I have an interest in bringing ideas from outside of the tech industry and seeing how they fit. After working with Kerim Satirli (@ksatirli) on my SysAdvent post about multiple root causes, he was kind enough to send me a book “Incident Management for Operations”. The book focuses on using the Incident Management System, pioneered in emergency services for fighting wildfires, in managing outages in tech.
In A Nutshell
The authors have adapted the Incident Management System (IMS) for use in IT operations. IMS is a standardized, scalable method for incident response to facilitate coordination between responders. This translates nicely to organizations where separate departments or teams are responsible for different pieces of a business’s IT infrastructure, and multiple disciplines are required for incident resolution.
The book lays out the framework for IMS and includes examples of applying the framework to IT. Since implementation can vary in practice (alignment with DevOps, ITIL, etc.), the book stops short of prescribing how to setup organizations, but gives enough information to determine how your organization could adapt to IMS.
The authors provide a number of mnemonics such as “CAN” (Conditions, Actions, Needs), “STAR” (Size up, Triage, Act, Review), and “TIME” (Tone, Interaction, Management, Engagement) to aid in implementing IMS and effectively leading as an Incident Commander.
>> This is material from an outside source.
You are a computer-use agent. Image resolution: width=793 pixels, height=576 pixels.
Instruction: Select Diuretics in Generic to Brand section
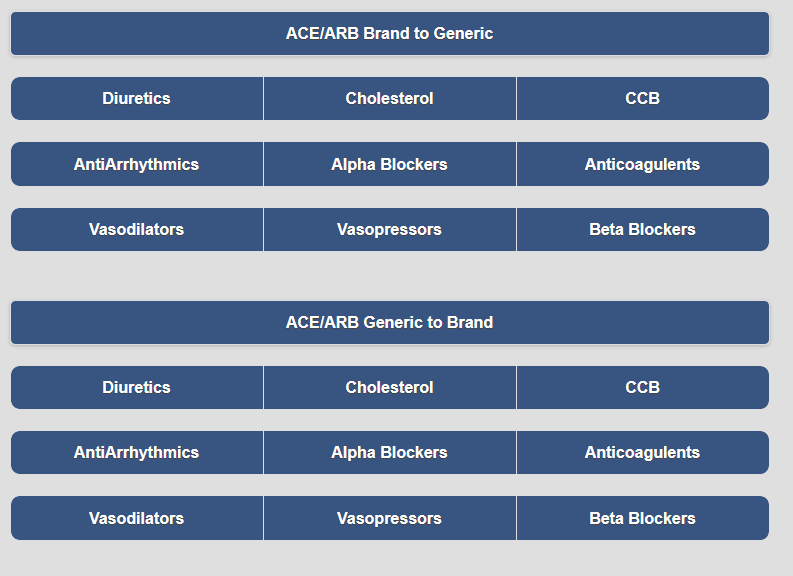click(x=137, y=387)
If your organization implements IMS, I’d suggest making a quick reference card with these mnemonics to put on your ID badge holder in case you forget during a 3 a.m. incident.
Who Is This Book For?
“Incident Management for Operations” is an introduction to the IMS framework for anyone who would be included on call or needed to interact with people in the Incident Response Team. The Incident Management System itself seems to be geared towards medium to large sized companies who are struggling with coordination between various groups while managing incidents.
The book is a short read at only 150 pages; I finished it in under four hours while taking notes and with some interruptions. If you’re short on time, however, there are certain chapters you should prioritize. Chapter 2, “The Incident Management System”, is the overview of the framework and should be read by all. Beyond that, you can concentrate on the areas relating to your role or organization:
- If you could or would assume the role of Incident Commander (IC) during an incident, Chapter 3 covers a variety of strategies to effectively lead an incident.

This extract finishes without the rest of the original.